** Opening Given records block **
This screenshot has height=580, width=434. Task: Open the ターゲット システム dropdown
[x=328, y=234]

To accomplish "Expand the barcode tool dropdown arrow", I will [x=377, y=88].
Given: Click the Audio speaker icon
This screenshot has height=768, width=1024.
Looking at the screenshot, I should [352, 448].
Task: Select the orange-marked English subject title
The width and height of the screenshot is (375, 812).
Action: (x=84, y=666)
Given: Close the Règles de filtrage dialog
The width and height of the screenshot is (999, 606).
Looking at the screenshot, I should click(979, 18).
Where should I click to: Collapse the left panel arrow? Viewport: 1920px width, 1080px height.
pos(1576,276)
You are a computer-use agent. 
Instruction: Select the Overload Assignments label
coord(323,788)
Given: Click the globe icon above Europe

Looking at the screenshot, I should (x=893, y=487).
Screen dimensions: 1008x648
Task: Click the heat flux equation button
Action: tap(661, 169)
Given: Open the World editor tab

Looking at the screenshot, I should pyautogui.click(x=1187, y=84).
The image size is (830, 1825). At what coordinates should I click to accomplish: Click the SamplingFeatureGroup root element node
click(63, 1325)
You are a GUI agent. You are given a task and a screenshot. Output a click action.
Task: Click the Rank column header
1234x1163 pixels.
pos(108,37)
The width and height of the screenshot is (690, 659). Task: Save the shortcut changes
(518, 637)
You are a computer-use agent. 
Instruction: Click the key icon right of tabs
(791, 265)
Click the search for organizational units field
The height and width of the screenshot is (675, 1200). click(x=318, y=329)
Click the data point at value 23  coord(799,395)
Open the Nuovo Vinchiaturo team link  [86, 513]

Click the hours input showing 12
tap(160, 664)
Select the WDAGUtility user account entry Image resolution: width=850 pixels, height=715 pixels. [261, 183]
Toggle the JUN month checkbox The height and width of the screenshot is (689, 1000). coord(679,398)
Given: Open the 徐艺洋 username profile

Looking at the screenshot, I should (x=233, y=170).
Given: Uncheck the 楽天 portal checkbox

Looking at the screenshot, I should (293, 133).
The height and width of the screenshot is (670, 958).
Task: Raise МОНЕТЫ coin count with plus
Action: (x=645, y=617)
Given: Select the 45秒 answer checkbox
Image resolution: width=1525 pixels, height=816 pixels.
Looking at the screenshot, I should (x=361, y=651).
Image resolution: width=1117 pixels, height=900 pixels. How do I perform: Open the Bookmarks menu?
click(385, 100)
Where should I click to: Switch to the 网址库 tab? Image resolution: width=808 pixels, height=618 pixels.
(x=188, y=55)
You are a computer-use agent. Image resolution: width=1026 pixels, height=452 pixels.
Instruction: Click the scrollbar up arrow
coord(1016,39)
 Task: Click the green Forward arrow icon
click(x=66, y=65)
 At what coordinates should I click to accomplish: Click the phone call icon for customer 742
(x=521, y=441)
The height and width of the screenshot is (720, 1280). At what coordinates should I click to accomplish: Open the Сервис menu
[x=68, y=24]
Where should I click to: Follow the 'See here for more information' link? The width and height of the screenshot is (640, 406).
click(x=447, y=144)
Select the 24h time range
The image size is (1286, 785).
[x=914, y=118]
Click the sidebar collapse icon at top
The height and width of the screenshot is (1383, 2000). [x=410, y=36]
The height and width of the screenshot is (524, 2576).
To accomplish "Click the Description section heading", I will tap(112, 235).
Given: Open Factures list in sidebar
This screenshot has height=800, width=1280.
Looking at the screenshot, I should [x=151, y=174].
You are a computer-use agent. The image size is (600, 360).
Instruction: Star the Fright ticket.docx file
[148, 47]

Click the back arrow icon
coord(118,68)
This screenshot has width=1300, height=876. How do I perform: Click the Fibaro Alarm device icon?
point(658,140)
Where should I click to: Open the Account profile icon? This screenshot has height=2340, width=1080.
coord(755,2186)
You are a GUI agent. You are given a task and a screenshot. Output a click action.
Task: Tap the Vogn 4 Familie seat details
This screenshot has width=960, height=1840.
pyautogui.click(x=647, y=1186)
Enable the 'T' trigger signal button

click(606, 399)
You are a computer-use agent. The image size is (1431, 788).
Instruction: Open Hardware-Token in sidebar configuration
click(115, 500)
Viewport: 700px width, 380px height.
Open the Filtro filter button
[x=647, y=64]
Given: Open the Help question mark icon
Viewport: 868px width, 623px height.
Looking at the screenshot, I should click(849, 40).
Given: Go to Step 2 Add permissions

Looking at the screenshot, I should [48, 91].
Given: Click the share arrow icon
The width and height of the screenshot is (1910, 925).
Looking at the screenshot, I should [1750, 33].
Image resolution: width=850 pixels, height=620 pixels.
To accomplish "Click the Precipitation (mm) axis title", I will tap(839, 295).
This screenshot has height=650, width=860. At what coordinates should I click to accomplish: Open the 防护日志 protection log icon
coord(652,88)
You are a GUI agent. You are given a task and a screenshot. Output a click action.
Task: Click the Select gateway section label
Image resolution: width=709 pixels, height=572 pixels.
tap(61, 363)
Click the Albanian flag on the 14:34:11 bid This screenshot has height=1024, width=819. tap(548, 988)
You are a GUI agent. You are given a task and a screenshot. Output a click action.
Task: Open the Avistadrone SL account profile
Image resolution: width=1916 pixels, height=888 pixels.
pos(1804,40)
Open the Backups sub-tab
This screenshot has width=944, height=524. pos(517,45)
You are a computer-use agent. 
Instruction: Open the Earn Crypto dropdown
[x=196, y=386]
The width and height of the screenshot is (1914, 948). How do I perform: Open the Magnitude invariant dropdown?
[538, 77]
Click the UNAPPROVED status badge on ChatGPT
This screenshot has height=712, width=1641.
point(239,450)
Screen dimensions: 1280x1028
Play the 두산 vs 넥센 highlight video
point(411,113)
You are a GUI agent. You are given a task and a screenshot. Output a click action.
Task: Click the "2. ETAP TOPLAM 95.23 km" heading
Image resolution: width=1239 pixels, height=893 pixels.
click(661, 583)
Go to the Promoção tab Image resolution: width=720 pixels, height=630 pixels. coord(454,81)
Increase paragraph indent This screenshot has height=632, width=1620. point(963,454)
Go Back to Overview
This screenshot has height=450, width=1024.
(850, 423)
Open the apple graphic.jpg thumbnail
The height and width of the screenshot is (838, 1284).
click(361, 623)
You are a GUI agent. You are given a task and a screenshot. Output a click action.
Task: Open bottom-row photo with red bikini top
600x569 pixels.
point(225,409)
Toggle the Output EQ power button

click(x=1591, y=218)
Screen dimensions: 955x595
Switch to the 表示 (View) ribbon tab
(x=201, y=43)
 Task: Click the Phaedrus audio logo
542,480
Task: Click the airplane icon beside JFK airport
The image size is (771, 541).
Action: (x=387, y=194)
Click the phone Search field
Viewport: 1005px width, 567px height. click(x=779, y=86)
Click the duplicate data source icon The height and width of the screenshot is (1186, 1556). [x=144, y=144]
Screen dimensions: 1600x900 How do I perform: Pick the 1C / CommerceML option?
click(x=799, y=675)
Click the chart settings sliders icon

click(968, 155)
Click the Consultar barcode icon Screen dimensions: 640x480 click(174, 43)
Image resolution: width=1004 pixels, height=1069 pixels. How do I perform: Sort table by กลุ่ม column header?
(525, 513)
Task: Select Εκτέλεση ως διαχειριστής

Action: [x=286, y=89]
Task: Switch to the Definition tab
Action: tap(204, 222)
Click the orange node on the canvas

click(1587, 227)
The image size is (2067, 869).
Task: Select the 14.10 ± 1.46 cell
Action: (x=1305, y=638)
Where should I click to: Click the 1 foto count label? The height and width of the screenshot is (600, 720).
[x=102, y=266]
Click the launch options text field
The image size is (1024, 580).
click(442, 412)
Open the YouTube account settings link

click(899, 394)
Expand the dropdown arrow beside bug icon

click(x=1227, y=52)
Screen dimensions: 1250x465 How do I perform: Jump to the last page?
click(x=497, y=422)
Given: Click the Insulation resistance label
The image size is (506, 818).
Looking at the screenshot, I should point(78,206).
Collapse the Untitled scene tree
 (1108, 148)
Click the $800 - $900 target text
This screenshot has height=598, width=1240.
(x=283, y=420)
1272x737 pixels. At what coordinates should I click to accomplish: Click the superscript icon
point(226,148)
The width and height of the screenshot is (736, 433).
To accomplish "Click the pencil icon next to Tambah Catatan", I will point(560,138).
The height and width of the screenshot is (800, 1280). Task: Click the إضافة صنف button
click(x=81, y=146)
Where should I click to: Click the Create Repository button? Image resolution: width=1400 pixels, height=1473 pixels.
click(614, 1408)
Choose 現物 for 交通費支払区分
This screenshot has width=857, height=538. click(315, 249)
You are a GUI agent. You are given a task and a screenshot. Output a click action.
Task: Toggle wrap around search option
** Closing Given records block **
Assigned task: Go through the material above and copy each line that has the word "will".

Solution below:
To accomplish "Expand the barcode tool dropdown arrow", I will [x=377, y=88].
To accomplish "Click the Description section heading", I will tap(112, 235).
To accomplish "Click the Precipitation (mm) axis title", I will tap(839, 295).
To accomplish "Click the pencil icon next to Tambah Catatan", I will point(560,138).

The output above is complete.